08年9月のリーマン・ショックは、「口実に使われたと思います」と言う。

「11月だったか、事務所の張り紙に、『来月から24時間営業を止めます』と書いてあった。24時間が一気に16時間に減った。一瞬、クビかと思った。死活問題でした」

郵便局やコンビニのかけ持ち先は、すでに辞めていた。

「ほとんどの同僚は切られた。ただ、彼ら学生と違ってこっちは30歳前のフリーター。すがりつく思いで朝・夕方と2つの時間帯に入れてもらった。

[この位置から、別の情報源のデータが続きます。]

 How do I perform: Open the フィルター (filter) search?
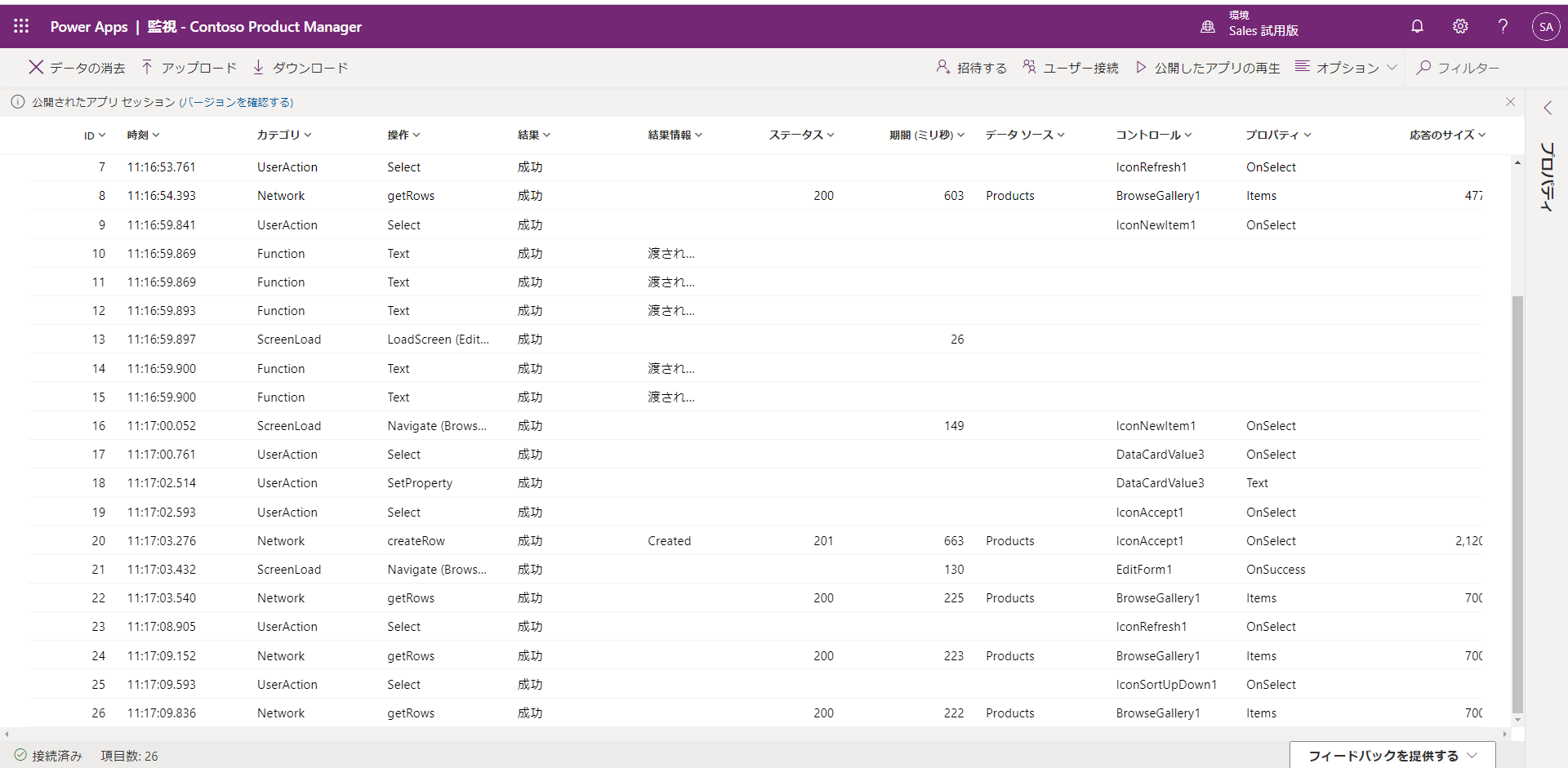[1458, 68]
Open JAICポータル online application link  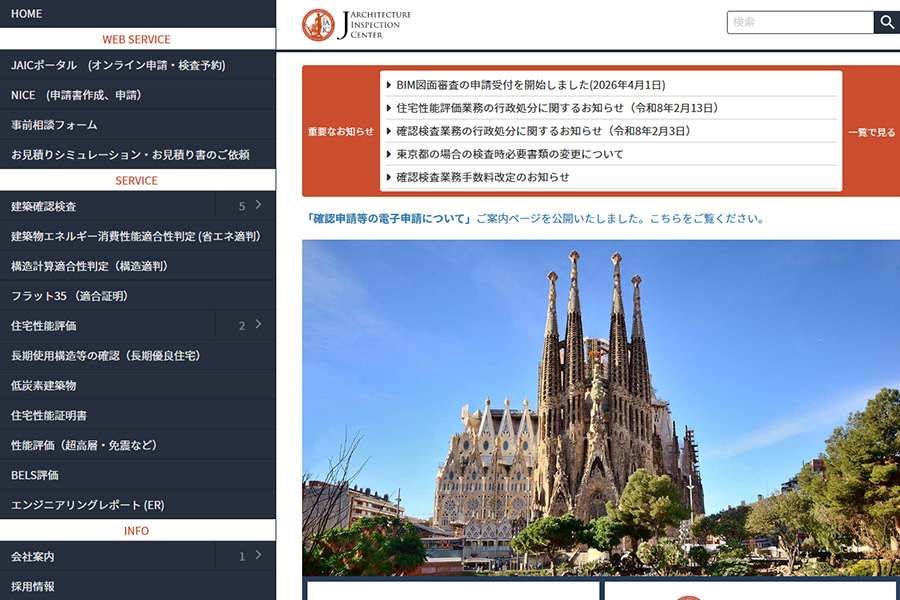pyautogui.click(x=118, y=65)
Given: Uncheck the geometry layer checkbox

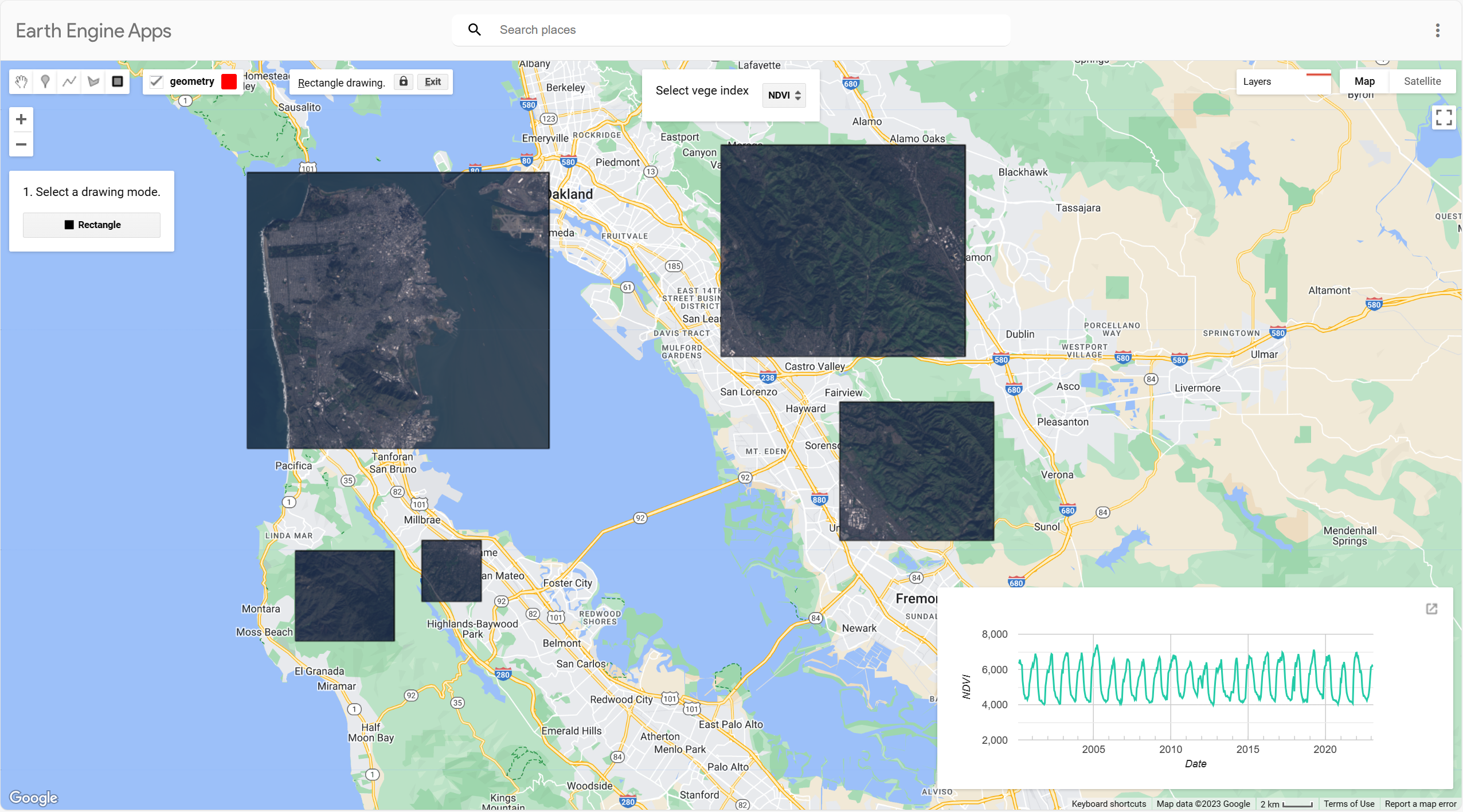Looking at the screenshot, I should point(156,81).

でも、時間帯が変われば客層も変わるし、生活リズムも狂いまくった」

そこで悩まされたのは、同じ時間帯に入っていたあるパート女性との“対立”だった。

「30代後半か40歳くらいで、ちょっとギャル風。気が強くて、ズバズバものを言う。僕も理屈っぽいほうなので、最初から合わなかった。形式上は彼女が上司。僕がお客さんの許可を得て、温めた弁当とアイスクリームを同じ袋に入れたのを、『ちょっと石井君、別々にしなきゃダメでしょ』と咎められ、カチンときた僕が反論したことをきっかけに、互いに口をきかなくなった」

アレルギーは以前からあった。

「彼女が裏に回って納品や発注の作業をしてるときは、レジが込んできてもなかなか出てこない。こっちに仕事を振ってくるから、裏での作業量は僕のほうが圧倒的に多かった」

そのうち、「店のここからこっちは私、あっちはあなた」と“縄張り”を分けるように。

「愛想よく客に応対しながら、客が帰った瞬間にチッと舌打ちしたり。怖っ、と思いました。僕のいない時間帯にほかのバイトと派閥をつくって、僕の悪口を言いふらしてました。本当に神経が疲れました。でも、それを知らせてくれる人もいた。僕を嫌う人もいましたが、味方は僕のほうが多いと思ってました」

女性が裏でサボっているときに、例えば客に出すフライドチキンのスパイスをわざと入れ忘れた。客からクレームが入り、店長が飛んできたら「すみません、僕のミスです」とひとまず謝っておいて、「でも実は……」と彼女のサボりの実情を報告する等々、何とも細かい手練手管を駆使した。

こうした“暗闘”の末、最終的に女性はパートに来なくなった。